Het antwoord van het huidige kabinet was het verplaatsen van de
indicatiestelling van de gemeenten naar het Centrum voor Werk en
Inkomen. De indicatiestelling zou door gemeenten niet goed worden
uitgevoerd. De lokale overheid zou er uit vermeend eigenbelang een
potje van maken. Feit is echter dat veel gemeenten geld bijleggen om
de banen in stand te houden. Bovendien wil de regering wel de
verantwoordelijkheid voor de uitvoering zoveel mogelijk bij de
gemeenten neerleggen. Denk ook aan de bijstandswet, waarvoor de
gemeente de indicatiestelling al van oudsher zelf uitvoert.

→ Het materiaal:

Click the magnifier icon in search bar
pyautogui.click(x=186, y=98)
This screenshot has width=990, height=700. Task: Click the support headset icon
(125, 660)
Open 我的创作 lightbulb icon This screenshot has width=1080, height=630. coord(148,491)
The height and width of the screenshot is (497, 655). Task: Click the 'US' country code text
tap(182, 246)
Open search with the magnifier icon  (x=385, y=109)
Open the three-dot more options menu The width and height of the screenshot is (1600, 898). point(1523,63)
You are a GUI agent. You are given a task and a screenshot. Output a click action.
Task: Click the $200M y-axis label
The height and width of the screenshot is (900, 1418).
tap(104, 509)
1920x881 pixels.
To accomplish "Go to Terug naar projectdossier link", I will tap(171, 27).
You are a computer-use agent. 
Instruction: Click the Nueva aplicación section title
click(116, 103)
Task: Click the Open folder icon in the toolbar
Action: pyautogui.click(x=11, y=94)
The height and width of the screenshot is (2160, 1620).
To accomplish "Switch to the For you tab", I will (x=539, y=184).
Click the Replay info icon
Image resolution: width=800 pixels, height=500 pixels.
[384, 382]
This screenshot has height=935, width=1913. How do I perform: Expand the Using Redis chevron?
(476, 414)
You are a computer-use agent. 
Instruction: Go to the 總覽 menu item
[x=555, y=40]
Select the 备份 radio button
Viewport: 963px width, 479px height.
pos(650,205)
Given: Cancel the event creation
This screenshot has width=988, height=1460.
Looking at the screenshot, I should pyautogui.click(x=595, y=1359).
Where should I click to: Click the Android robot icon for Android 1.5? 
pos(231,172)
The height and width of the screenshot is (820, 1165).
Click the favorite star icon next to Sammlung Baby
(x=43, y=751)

→ De opgave:
Kun je het deel van de tekst over de indicatiestelling van "Het antwoord van" tot en met "oudsher zelf uitvoert." aangepast weergeven, met "ministerie" in plaats van "kabinet"?

→ Oplossing:
Het antwoord van het huidige ministerie was het verplaatsen van de
indicatiestelling van de gemeenten naar het Centrum voor Werk en
Inkomen. De indicatiestelling zou door gemeenten niet goed worden
uitgevoerd. De lokale overheid zou er uit vermeend eigenbelang een
potje van maken. Feit is echter dat veel gemeenten geld bijleggen om
de banen in stand te houden. Bovendien wil de regering wel de
verantwoordelijkheid voor de uitvoering zoveel mogelijk bij de
gemeenten neerleggen. Denk ook aan de bijstandswet, waarvoor de
gemeente de indicatiestelling al van oudsher zelf uitvoert.